Selected text START
By the way, 14% of 20M is $2,800,000 - if workers earning an average of $40K per year were taxed at 50%, you would need 140 of them to equal one Romney. In reality, workers' effective tax rates are generally below 25% when you include deductions and the money they receive from their tax refund.

quote:
Kind of cases in point. The fact that the airwaves (or gas rights) are 'commonly owned' but essentially sold only to huge corporations is full-on capitalism, not socialism. Under socialism, we'd only have state-run radio/tv (NPR? PBS?) and some state-run gas/oil company. You can be sure that the system is currently skewed towards the media (and energy) giants who can exclude all others through government policies.


So you did not notice that most mainstream forms of media are owned and operated by a very small group of people? Many of them are pushing a left wing agenda that essentially validates the actions of our government (if it's a left winger in power) or demonizes the person in charge (if they are not liberal). For all intents and purposes, mainstream media IS state-run.

If you need a license to do something it is a privilege granted to you, not a right. Media companies 'lease' licenses from the FCC to broadcast on certain frequencies, but these auctions are not something that a typical person could participate in since the bids are multi-million dollar amounts.

The FCC broadcasts white noise on frequencies that are not leased to some media company to prevent "pirate broadcasters" from popping up. The point is that, unlike the internet which is still open, you cannot just set up an antenna and broadcast despite us having the first amendment. The state owns the airwaves and decides who is allowed to broadcast...the FCC also limits the type of content that can be broadcast. Makes people who complain about China look hypocritical.

quote:
"Too big to fail" is protection of private companies using public funds. That's NOT socialism, that's capitalism with influence peddling between the wealthy in the private sector and the revolving door + legal bribery to the political side.


Too big to fail shields companies from the consequences of poor management. Again, who is setting the interest rate in America? The financial markets? No, the fed is manipulating our currency with what it calls "QE" or quantitative easing. The federal reserve bank is a privately owned institution which lends money to the US government and prints more when it doesn't have enough to lend. Do you think that the state should have such control over the value of a nations currency that is so far disconnected from commerce and industry?

quote:
Corrupt capitalism != socialism.


I'll take capitalism with some corrupt elements over socialism any day...because socialism is intrinsically corrupt.

quote:
Really? And Sweden is worse for citizens rights because...? Australia? Do their governments monitor ALL electronic communications or something?
Selected text END
Dataset extract START
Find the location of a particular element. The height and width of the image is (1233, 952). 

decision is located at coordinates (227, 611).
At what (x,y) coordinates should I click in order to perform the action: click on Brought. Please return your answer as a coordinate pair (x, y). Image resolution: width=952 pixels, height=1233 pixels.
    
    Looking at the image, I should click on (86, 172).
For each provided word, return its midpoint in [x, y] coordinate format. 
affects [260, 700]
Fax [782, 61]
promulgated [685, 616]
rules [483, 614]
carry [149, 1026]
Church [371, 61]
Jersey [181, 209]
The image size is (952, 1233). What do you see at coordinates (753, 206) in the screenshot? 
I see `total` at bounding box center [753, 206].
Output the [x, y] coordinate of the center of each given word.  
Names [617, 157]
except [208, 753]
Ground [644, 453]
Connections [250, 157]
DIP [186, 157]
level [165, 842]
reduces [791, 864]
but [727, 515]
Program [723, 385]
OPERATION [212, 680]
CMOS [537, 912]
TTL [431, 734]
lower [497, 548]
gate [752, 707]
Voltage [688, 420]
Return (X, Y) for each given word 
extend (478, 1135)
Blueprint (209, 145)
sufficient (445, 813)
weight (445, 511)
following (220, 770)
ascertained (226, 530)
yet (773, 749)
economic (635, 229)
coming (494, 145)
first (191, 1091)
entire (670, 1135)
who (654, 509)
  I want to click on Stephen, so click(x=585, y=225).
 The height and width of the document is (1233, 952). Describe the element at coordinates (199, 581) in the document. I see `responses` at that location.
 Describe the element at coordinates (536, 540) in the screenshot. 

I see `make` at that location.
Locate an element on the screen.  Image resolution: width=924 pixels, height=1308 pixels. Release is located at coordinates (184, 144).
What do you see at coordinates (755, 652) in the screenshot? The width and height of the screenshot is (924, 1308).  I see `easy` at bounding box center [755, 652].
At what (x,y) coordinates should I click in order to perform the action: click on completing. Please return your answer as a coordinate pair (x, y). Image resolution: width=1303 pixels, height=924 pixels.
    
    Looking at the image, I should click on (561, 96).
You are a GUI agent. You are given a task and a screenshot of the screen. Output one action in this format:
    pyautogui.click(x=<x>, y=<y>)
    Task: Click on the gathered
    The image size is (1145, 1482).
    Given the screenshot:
Dataset extract END
Assigned task> Rewrite the text on capitalism and socialism from "Too big to fail shields" to "is intrinsically corrupt.", putting "free enterprise" in place of "capitalism". The data above is from a different source.

Written solution>
Too big to fail shields companies from the consequences of poor management. Again, who is setting the interest rate in America? The financial markets? No, the fed is manipulating our currency with what it calls "QE" or quantitative easing. The federal reserve bank is a privately owned institution which lends money to the US government and prints more when it doesn't have enough to lend. Do you think that the state should have such control over the value of a nations currency that is so far disconnected from commerce and industry?

quote:
Corrupt free enterprise != socialism.


I'll take free enterprise with some corrupt elements over socialism any day...because socialism is intrinsically corrupt.